What Tim is saying is that the instr function returns the position in the string of the first instance of the string being searched for..

so in your example: 13 is being returned for instr(str_Text,"/10').

When VBA reads your version instr(str_text,"/10;") (without the >0) then it sees that the result is not 1 (which means true) so it always hits the else)

The INSTR function will return the index of the sub-string you are trying to find in a string.

So the following will give a numeric value instead of a boolean value:

INSTR(STR_TEXT,"/10'")

To fix this, use the following which will give a boolean answer which is required by if condition:

INSTR(STR_TEXT,"/10'") > 0 

The other answers point out the most important thing, which is that InStr actually returns the numeric position of one string in another (or 0 if the desired string isn't found). As they say, you should be testing the condition <result> > 0 in your If statement. I'll just address what the reason is behind your observation that your test "doesn't work (all the time)". It's a nice chance to revel in some ancient I-<3-BASIC awesomeness.

What's going on is that, in this case (see edit at the bottom for more) VBA's And operator (and Or, etc.) is actually a bitwise operator, not a logical one. That is, if you pass it two integer operands, it will do a bit-by-bit And, and return back the resulting integer. For example 42 And 99 evaluates to 34, because (in binary) 0101010 And 1100011 is 0100010.

Now, normally, if you use VBA Boolean values, And works like a logical operator. This is because in VBA, the constant True is equal to the numeric -1, and False is equal to the numeric zero. Because VBA represents -1 as a binary number with all bits set, and zero as a binary number with all bits cleared, you can see that binary operations become equivalent to logical operations. -1 And <something> always equals the same <something>. But if you're just passing any old numbers to And, you'll be getting back a number, and it won't always be a numeric value that is equal to the constants True or False.

Consider a simple example (typed in the Immediate window):

x="abc"
?Instr(x,"a")
 1 
?Instr(x,"b")
 2 
?Instr(x,"c")
 3 
?(Instr(x,"a") and Instr(x, "b"))
 0 
?(Instr(x,"a") and Instr(x, "c"))
 1 

Now recall that VBA's If statement treats any non-zero numeric argument as being the same as True, and a zero numeric argument as being the same as False. When you put all this together, you'll find that a statement of your example form:

IF INSTR(STR_TEXT,"/10'") AND INSTR(STR_TEXT,"/20'") THEN 

will sometimes pick the first condition and sometimes the second, depending on just what is in the searched string. That's because sometimes the bitwise And operation will return zero and sometimes it will return non-zero. The exact result will depend on the exact positions of the found strings, and this clearly isn't what you'd expect.

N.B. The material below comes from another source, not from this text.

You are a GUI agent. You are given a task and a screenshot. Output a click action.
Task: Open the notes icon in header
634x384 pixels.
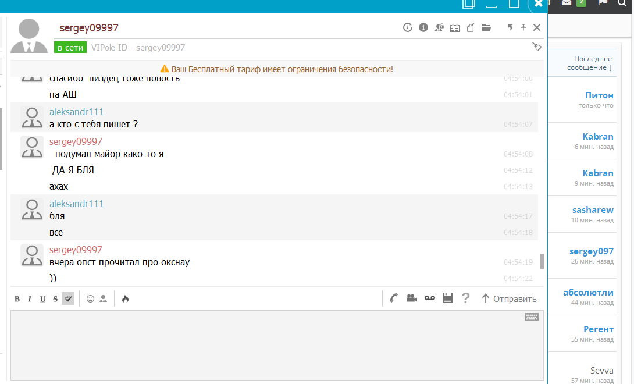coord(471,27)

So that's why the advice you've already gotten matters in the details.

EDIT: As pointed out by Hugh Allen in this comment:

Does the VBA "And" operator evaluate the second argument when the first is false?

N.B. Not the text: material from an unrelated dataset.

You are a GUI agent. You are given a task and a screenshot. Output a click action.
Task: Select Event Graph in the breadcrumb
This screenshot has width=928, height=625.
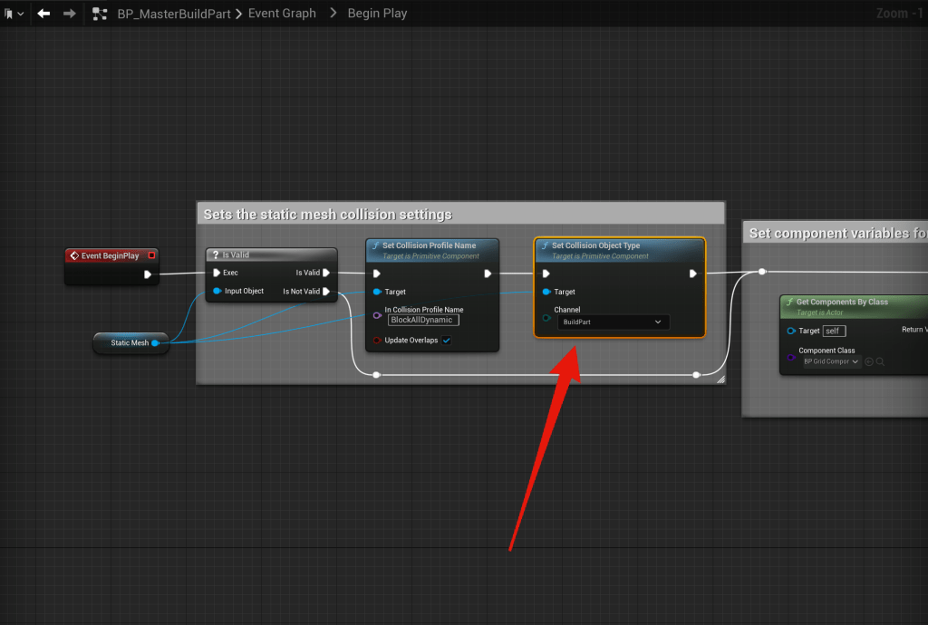(x=284, y=14)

VBA's And operator does actually return Boolean values of both of it's operands are Boolean. So saying that it's a bitwise operator is not strictly correct. It's correct for this problem though. Also, the fact that it can act as a bitwise operator does mean that it can't act like a "normal", purely logical, operator. For example, because it must evaluate both operands in order to determine if they are numbers or not, it can't short-circuit.